Eventually Burnside joins the terrorist group Watchdogs, and captures Barnes forcing him to wear his World War II Bucky uniform and become his new Bucky. Burnside's plan involves blowing up Hoover Dam to rally other groups like the Watchdogs behind him. Barnes shoots him at the edge of the dam when Burnside threatens to detonate the bomb.

Burnside becomes a crimefighting vigilante. However, his insanity makes him recklessly endanger innocent bystanders. The original Captain America intervenes and Burnside becomes disoriented and runs in front of a semi-truck. Rogers visits Burnside in hospital and tells him that he did a lot of good as Captain America before the serum destroyed his mind, and that Rogers does not hold him responsible. Rogers also explains that Burnside's death has been faked, that he has been given a military funeral with full honors, and that he is formally relieved of his duty and will be taken to a facility to repair his damaged mind, and give him a new identity.

==Powers and abilities==
Prior to becoming Captain America, William Burnside has university graduate level intellect proficient in research and critical thinking. He has actual superhuman strength. His agility, dexterity, speed, reflexes, coordination, balance, and endurance are superior to those of any Olympic athlete, and his physiological functions operate at the peak of human efficiency. He is a trained boxer and a competent hand-to-hand combatant. As the 1950s Captain America, he wore a chain-mail costume (his 1950s version was distinguishable from the World War II Captain America's costume in that his 1950s costume torso stripes did not fully encircle the costume's waist) and carried a bulletproof steel shield which was destroyed. Following his first revival from suspended animation, he briefly used an "atom-blaster" weapon, presumably salvaged from a government lab. As a member of the National Force, he had access to various forms of advanced technology.

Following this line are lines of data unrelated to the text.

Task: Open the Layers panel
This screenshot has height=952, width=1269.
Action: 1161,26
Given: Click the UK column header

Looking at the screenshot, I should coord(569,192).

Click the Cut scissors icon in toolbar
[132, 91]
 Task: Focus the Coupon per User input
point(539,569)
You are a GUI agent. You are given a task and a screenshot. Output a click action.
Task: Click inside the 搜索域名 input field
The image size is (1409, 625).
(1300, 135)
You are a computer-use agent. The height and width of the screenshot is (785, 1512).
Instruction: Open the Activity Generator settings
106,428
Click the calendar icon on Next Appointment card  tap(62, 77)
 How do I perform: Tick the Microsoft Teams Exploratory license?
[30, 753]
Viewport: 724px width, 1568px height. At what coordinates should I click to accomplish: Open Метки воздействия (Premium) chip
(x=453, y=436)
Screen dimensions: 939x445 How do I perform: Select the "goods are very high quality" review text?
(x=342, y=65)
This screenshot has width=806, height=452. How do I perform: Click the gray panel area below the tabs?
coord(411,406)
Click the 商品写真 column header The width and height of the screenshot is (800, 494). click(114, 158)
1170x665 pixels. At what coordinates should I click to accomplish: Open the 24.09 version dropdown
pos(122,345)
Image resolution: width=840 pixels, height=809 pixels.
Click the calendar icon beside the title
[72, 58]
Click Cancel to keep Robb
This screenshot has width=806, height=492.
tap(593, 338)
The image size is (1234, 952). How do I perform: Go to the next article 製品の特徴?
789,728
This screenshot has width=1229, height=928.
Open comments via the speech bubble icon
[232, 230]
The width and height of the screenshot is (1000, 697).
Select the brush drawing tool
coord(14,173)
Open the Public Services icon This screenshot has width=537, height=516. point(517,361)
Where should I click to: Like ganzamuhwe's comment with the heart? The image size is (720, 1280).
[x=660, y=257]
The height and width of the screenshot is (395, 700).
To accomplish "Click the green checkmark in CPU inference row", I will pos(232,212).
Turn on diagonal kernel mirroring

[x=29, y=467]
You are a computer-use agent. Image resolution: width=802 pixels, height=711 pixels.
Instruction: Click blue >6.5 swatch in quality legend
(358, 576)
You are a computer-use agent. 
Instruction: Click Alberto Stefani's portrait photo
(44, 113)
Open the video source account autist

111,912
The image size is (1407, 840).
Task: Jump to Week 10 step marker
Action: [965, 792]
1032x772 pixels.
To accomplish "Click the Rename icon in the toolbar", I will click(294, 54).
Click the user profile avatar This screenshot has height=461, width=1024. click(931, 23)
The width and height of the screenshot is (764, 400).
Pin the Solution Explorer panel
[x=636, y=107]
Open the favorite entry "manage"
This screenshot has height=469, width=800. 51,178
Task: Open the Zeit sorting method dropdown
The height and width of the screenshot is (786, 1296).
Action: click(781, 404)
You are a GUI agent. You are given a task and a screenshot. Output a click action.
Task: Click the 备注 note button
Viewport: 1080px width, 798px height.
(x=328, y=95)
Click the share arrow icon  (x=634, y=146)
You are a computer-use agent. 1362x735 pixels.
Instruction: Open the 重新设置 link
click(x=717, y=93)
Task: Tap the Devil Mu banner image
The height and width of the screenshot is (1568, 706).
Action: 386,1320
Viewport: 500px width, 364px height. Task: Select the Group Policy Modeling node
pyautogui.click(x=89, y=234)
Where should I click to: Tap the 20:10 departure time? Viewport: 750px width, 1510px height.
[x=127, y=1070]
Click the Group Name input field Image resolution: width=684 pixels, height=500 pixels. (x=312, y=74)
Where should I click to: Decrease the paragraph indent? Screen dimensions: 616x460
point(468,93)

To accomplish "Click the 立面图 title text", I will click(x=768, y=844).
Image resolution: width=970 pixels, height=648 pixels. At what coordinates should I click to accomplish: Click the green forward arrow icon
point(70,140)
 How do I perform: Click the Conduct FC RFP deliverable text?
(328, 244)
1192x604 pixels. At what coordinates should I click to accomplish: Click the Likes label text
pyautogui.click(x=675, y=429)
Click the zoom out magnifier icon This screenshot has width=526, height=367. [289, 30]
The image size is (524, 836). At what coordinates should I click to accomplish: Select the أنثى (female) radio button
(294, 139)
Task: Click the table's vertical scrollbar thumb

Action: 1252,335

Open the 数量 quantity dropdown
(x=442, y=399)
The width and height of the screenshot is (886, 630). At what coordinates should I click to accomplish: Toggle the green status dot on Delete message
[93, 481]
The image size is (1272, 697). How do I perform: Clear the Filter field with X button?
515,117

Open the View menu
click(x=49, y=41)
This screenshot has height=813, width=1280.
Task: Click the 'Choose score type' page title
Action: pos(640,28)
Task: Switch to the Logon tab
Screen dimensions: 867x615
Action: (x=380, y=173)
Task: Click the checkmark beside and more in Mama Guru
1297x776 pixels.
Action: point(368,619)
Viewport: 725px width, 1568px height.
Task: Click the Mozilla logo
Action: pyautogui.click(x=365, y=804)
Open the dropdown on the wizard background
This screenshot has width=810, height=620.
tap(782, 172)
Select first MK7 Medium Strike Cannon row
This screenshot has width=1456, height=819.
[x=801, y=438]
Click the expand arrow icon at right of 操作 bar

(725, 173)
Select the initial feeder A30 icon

Burnside's current Captain America costume is an exact match to the first Rogers' primary current costume, complete with a new round shield that has survived blows from the "indestructible" round shield now used by Barnes. The exact composition of this new shield has not yet been revealed.

==Other versions==
===Heroes Reborn===
A terrorist calling himself "Grand Director" appeared in the Heroes Reborn universe.

===What If?===
In What If? #44 (April 1984), in an alternative world where the Avengers did not find the frozen Steve Rogers, Burnside and Monroe (still as Captain America and Bucky) are revived in the 1970s by an over-zealous, anti-communist janitor at the government facility where they were put into suspended animation. Following their public re-appearance, they are conned by powerful subversive organizations—the Committee, the Secret Empire, and the Sons of the Serpent—into helping them to subjugate the United States to a brutal white supremacist and fascist tyranny. However, in 1983 the real Steve Rogers is recovered by a loyal submarine crew from the Arctic ice, and with the aid of its captain he joins an underground rebellion—consisting of Nick Fury, "Snap" Wilson and Spider-Man—and leads an assault on a national convention, where he defeats Burnside in a vicious duel and leads a chastised population back to its democratic roots.

== Reception ==
Neal Curtis wrote that this version of Captain America was "aggressive and racist". He also praises his story arc and its eventual resolution in canon (related to some retconning) as not just "a brilliant way to explain the gap in Captain America's story" but one about dangerous aspects of American national identity, tackling issues such as discrimination, "zealotry, violence, prejudice, and racist myths of belonging", and situates this in the critique of Nixon's presidential campaign, which he argues relied on these motives.